Zoe felt a lump form in her throat. If Harry had seen it, had Danny even got to read it at all? She'd known it had been stupid to send such a letter when she could easily have gotten a lot of people into a lot of trouble by doing so, but she'd needed to. Not receiving a reply, however, had been harder than not sending it at all. She looked down at the paper, the words blurring as she read them through a cloud of tears. Blinking hard, she watched as a salty puddle gathered on the paper, running the ink.
"Shit!" she muttered, rubbing at it with her thumb, but only making it worse.
"...I'm sorry to say Danny never got your letter."
So, her suspicions were right. She could have killed the bloody government and their rules and regulations, that one day, she would have sworn by.
"Unfortunately, it arrived ten days too late."
Zoe read the rest of the letter in silence, the tears welling up in her eyes, and finally giving away, streaming down her face as she struggled to breathe. Danny was dead. She'd never told him how she felt about him, and now he was gone. Forever.
Nothing was ever going to be the same again, she just knew it. Something had finally broken within her.
-
In the weeks following the letter, Zoe grieved as she had never done before. She locked herself in the bedroom, for whole days sometimes, only thankful that Will had come back and was taking care of Helen for her. She couldn't bear to see their daughter, let alone him. It hurt so much. She couldn't explain it – he'd been dead for six whole years, but her tears were still fresh, the wounds still far from being healed. Will would knock on the door and she'd ignore him.
It was only alone in her bedroom that Zoe could still be with him, could still feel him next to her. She heard him too. They'd have whole conversations, the topics of which were never anything important, but she clung to them. Some nights, she'd fall asleep, and he wouldn't be there, but she'd wake and he would be sitting beside her, and they'd both laugh at how stupid she was to believe that he was really gone.
Zoe wasn't sure how long went by. The weeks had long since melted into one and she spent every one of them alone with him, in her bedroom. She'd get dressed, brush her teeth, shower and put make-up on in the small en-suite bathroom, and they'd spend the day together, as if they had their whole lives together.

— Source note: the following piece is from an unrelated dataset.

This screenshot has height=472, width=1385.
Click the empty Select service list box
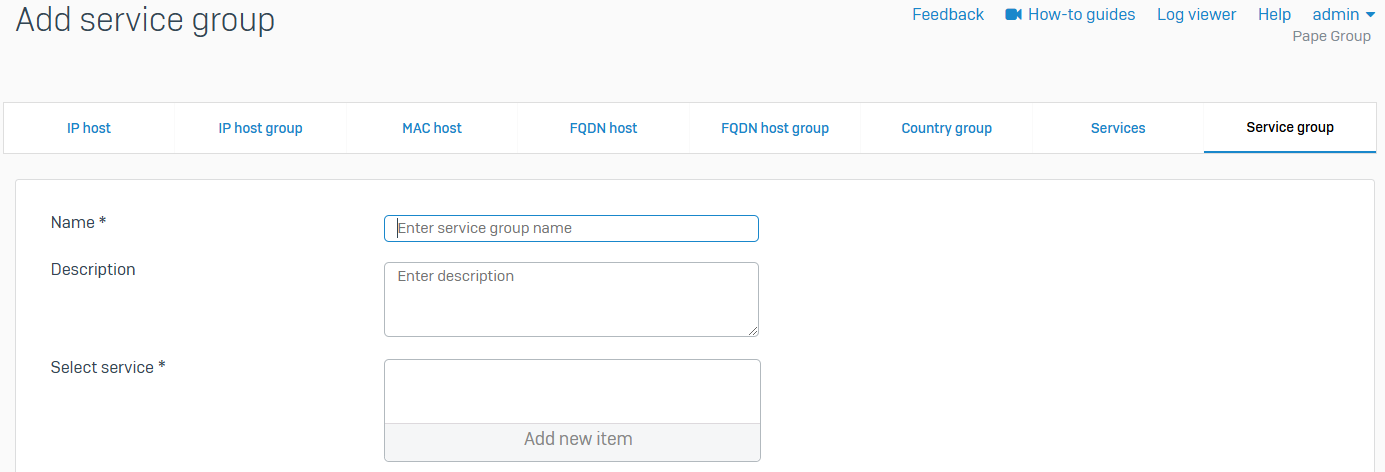(x=572, y=391)
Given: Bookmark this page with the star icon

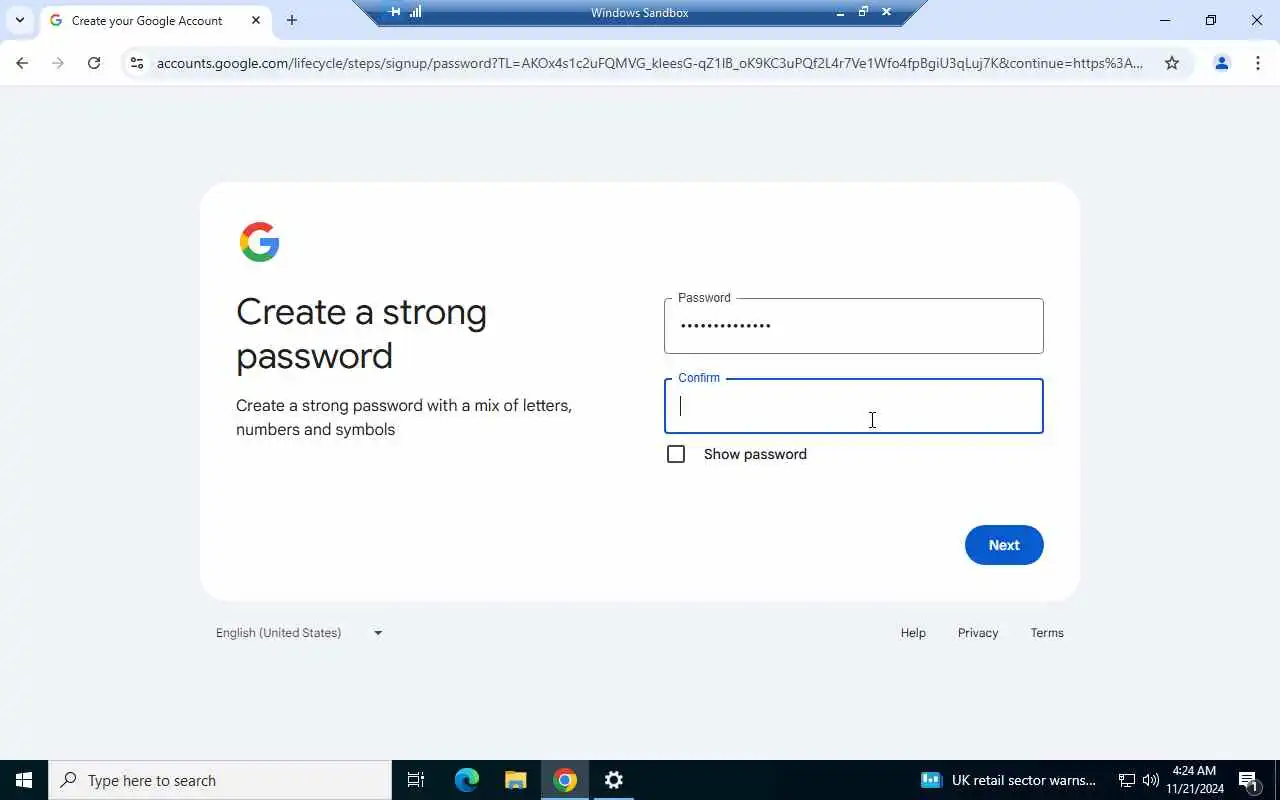Looking at the screenshot, I should pos(1172,63).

"We can be together," he'd said, clutching her hand.
She knew what he was asking of her, and she did it willingly.
-
"Where's Mummy?" Helen asked, as her daddy fastened the white bow in her curly blonde hair.
"I explained to you; it's time for us to say goodbye to Mummy," he said, his voice gruff, as he picked her up and put her gently down on the floor.
Helen looked at him with confused eyes, but she soon got over her unanswered questions. After all, Daddy was letting her wear her new dress, which made her look like a princess, and flew around her when she spun. It reminded her of Alice in Wonderland.
The funeral was very small. Zoe – or rather, Gina – had been reluctant to make new friends in this new life. Will had only invited their next door neighbours. They had been over for dinner a few times, and even babysat Helen, much to Zoe's annoyance. She didn't like letting her little girl out of her sight.
Will sat down at the front of the church and gazed across at his daughter, who was still spinning down the aisle, enchanted by the way her shoes sparkled and her dress floated. Tears gathered in the corners of his eyes.
"Come on Helen," he said, beckoning the little girl towards him.
She did as she was told and sat on his lap, looking up at her dad and giggling.
"Daddy, who is Danny?" she asked suddenly, not noticing the tears in Will's eyes.
"Danny... Danny is who Mummy is with. He's going to make Mummy very happy," Will said after a long pause.